EXERCISE
In the answer, each line from the top of the material through the line that contains "Image resolution: width=688" is restated exactly. No picture is given again.

DATASET RECORDS
☆ ☆ ☆

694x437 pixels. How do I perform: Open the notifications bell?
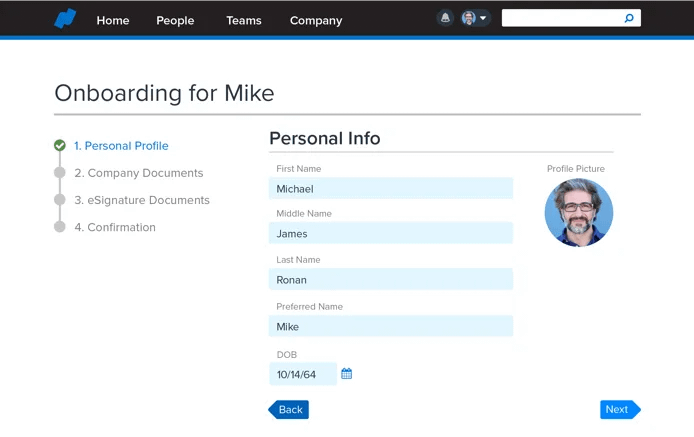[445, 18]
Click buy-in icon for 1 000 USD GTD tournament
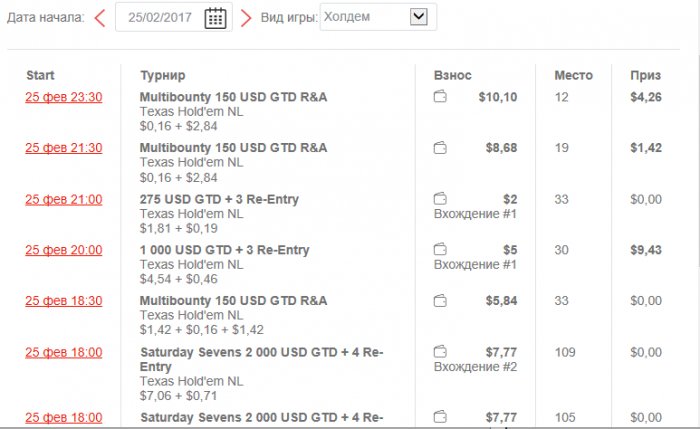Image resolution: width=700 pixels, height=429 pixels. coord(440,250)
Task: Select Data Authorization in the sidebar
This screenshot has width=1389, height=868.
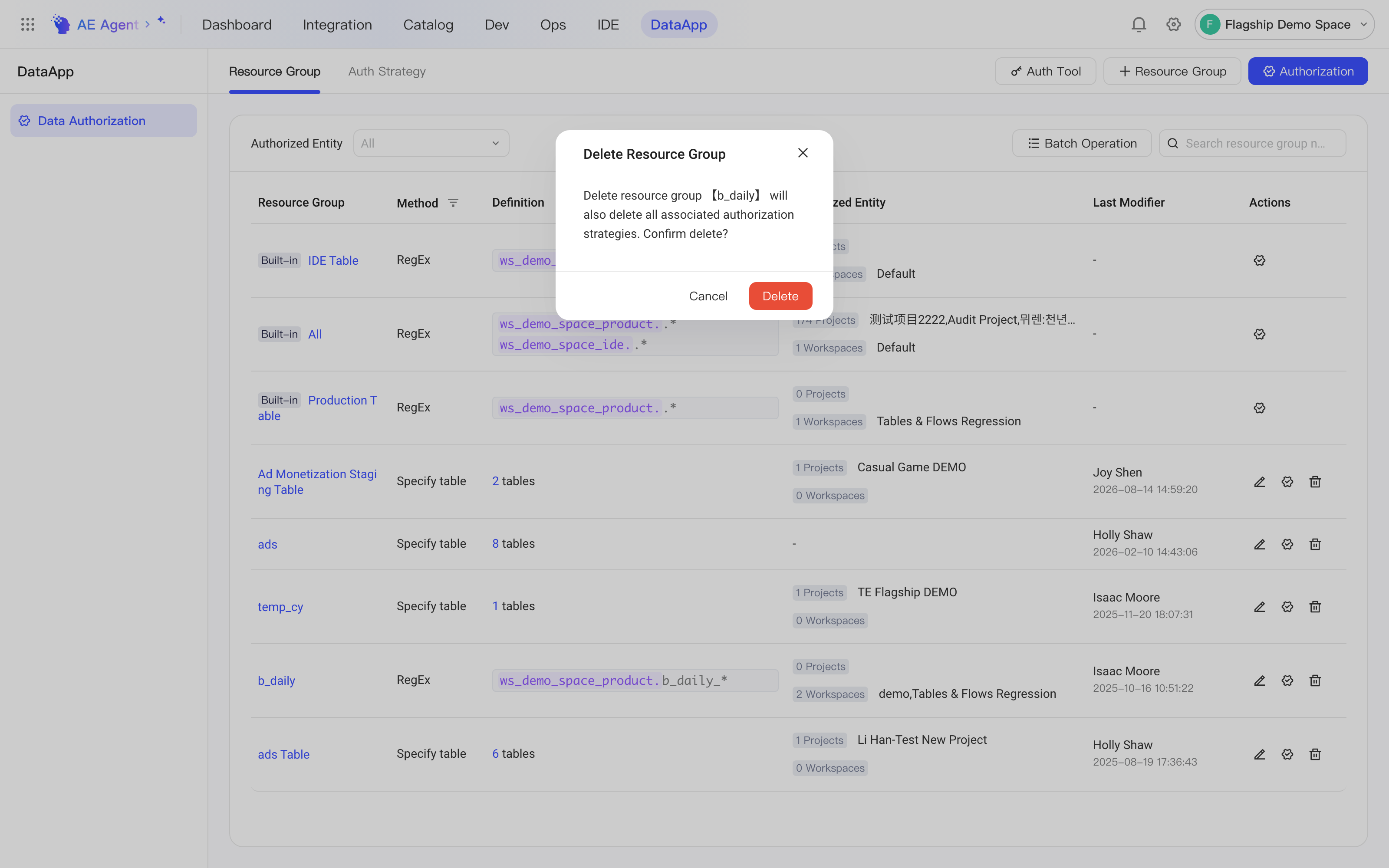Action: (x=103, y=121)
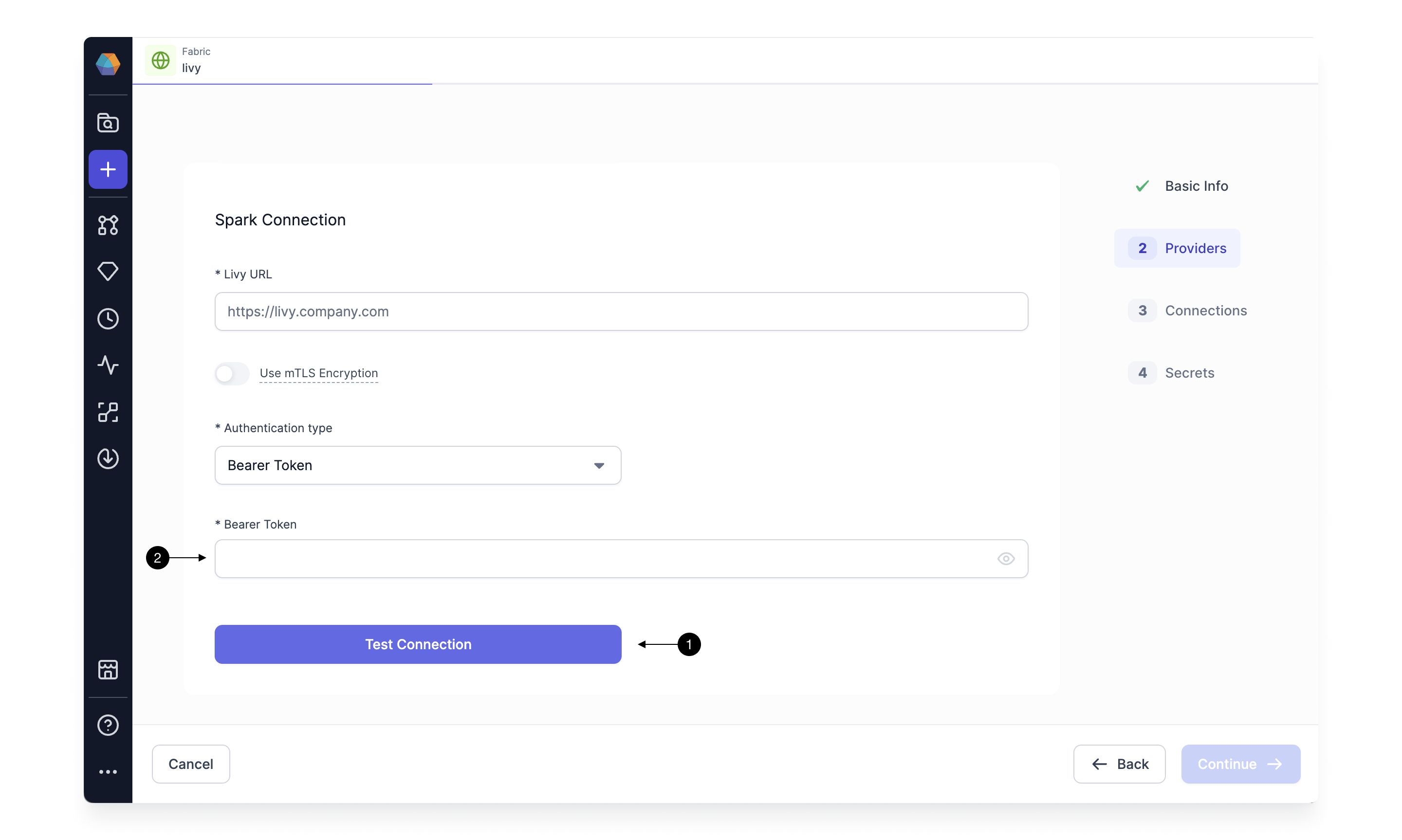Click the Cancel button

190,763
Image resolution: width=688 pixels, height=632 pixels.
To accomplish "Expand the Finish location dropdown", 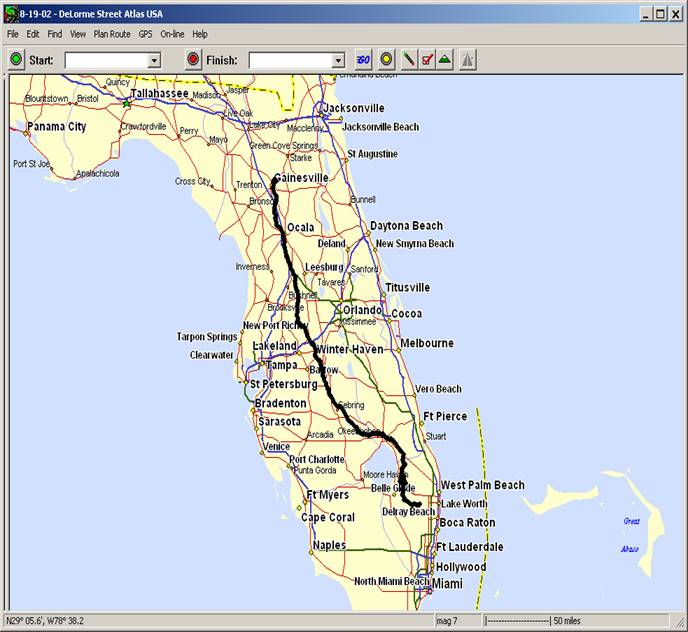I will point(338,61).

☆ ☆ ☆

REPLY TO THE EXERCISE
694x437 pixels. How do I perform: Open the notifications bell?
[445, 18]
Click buy-in icon for 1 000 USD GTD tournament
Image resolution: width=700 pixels, height=429 pixels. coord(440,250)
Task: Select Data Authorization in the sidebar
This screenshot has width=1389, height=868.
Action: (x=103, y=121)
Click the Cancel button

190,763
Image resolution: width=688 pixels, height=632 pixels.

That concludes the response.